If the experiment is repeated $N$ times, it has $2^{N}$ possible sequences of results. If we observe some of the results, what we can infer about the others depends on our probability distribution over these sequences, which is determined by our prior information.

With no information other than the fact that there are $2^{N}$ possible outcomes (call this state of knowledge $H_{0}$ ), we would assign the maximum entropy distribution, the one that makes no other assumptions: an uniform probability of $P (S | H_{0}) = 1 / 2^{N}$ to each possible sequence $S$ . This hypothesis’ probabilities over the individual results are independent—learning one tells us nothing about the others.

Even after seeing a hundred RIGHT results in a row, the hypothesis of maximum entropy still assigns a probability of $1 / 2$ to LEFT on the 101st. This is unintuitive—if the hypothesis assumes no information, why does it refuse to learn anything and stubbornly keeps to its previous estimate?

The problem is that to see RIGHT on the 101st trial as corresponding to the first 100 being RIGHT, as being “the same result as before”, would itself be prior knowledge relating different trials—knowledge that our brain assumes automatically upon seeing that RIGHT in one trial has the same label as RIGHT in the next.

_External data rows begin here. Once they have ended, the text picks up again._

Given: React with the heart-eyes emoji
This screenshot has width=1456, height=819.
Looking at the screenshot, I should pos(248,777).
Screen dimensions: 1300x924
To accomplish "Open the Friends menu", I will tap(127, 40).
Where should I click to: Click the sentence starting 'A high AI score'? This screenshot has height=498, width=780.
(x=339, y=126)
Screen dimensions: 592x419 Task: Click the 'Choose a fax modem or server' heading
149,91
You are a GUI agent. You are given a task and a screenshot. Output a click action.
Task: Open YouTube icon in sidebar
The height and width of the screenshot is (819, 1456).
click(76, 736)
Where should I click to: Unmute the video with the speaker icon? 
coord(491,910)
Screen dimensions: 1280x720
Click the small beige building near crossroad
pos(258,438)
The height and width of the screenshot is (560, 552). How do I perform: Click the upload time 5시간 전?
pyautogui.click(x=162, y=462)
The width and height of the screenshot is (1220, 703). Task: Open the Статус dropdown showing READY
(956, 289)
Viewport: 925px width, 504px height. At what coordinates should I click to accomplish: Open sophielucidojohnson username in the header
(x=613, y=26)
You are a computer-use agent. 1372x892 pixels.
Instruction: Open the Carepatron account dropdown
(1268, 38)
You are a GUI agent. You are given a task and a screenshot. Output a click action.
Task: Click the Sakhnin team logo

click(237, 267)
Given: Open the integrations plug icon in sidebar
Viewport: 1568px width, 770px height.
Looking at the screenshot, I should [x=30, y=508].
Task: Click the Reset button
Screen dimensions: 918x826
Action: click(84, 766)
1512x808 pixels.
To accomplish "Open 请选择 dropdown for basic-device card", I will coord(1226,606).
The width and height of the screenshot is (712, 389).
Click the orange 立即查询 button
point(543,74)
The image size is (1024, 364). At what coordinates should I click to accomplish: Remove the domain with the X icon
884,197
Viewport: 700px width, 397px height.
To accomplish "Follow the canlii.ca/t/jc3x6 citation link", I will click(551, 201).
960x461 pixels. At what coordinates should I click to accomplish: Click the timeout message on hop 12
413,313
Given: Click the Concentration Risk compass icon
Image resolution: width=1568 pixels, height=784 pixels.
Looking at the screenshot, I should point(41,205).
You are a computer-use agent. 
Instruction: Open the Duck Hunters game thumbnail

To truly adopt the mindset of the hypothesis $H_{0}$ , you should imagine instead that the first trial’s possible results are 685 and 466, the second’s are 657 and 589, the third’s are 909 and 596, and so on, all random numbers with no visible pattern. Then it really is obvious that, no matter what results you get, you will still have no information about the next trial, and keep assigning probabilities of 0.5 to each possibility. A more informed reasoner might know some results are RIGHT, RIGHT, RIGHT… but you only see 466, 589, 596, and so on, which is completely useless for prediction.

Of course, in this case we do know it’s the same experiment each time and a RIGHT result is the same kind of result each time. The question, then, is what kind of probability distribution represents this knowledge.

To find out, let’s imagine a generic binary experiment. By hypothesis, the experiment has only two possible endpoints, or at least two distinct clusters of endpoints in state-space. If it’s a physical system that evolves until reaching equilibrium, this means the system has two stable equilibria. The prototypical example of a system with two stable equilibra is the marble in a double bowl:

This image is from John Wentworth’s post on bistability, where I got this example from.

We’ll take that as our example binary experiment. The initial state is the marble’s starting horizontal position, and the final state is which bowl it settled down in—the LEFT bowl or the RIGHT bowl. We’ll suppose there is some range of initial positions the marble could be dropped at, and we know nothing else about its initial position, so we assign uniform probability in that range. We don’t know the exact shape of the bowl (the function from initial to final states) or where in the range the marble is dropped each time (the unseen initial state).

The final state is completely determined by whether the marble starts off to the left or to the right of the bowl’s peak. If we knew where the peak was, our probability of the marble going RIGHT would be the fraction of the range of possible starting positions that is to the right of the peak. We’ll call that fraction $θ$ .

We will assume the peak is in fact somewhere in the starting range—otherwise the experiment wouldn’t really have two possible outcomes. Since we have no other knowledge about the shape of the bowl, it seems reasonable to assign the same probability to the peak being at each possible position, meaning $θ$ has uniform prior probability density between 0 and 1.^[1]

So, if $H_{1}$ is the hypothesis outlined above, and $R_{k}$ means “RIGHT on the kth trial”, we have $P (θ | H_{1}) = 1; (0 \leq θ \leq 1)$ and $P (R_{k} | θ, H_{1}) = θ$ . That’s a complete model!^[2] If we know a sequence of past results, we can update our distribution for $θ$ using Bayes’ Theorem, then integrate over it to find the expected value of $θ$ , which is also the probability of the next result being RIGHT.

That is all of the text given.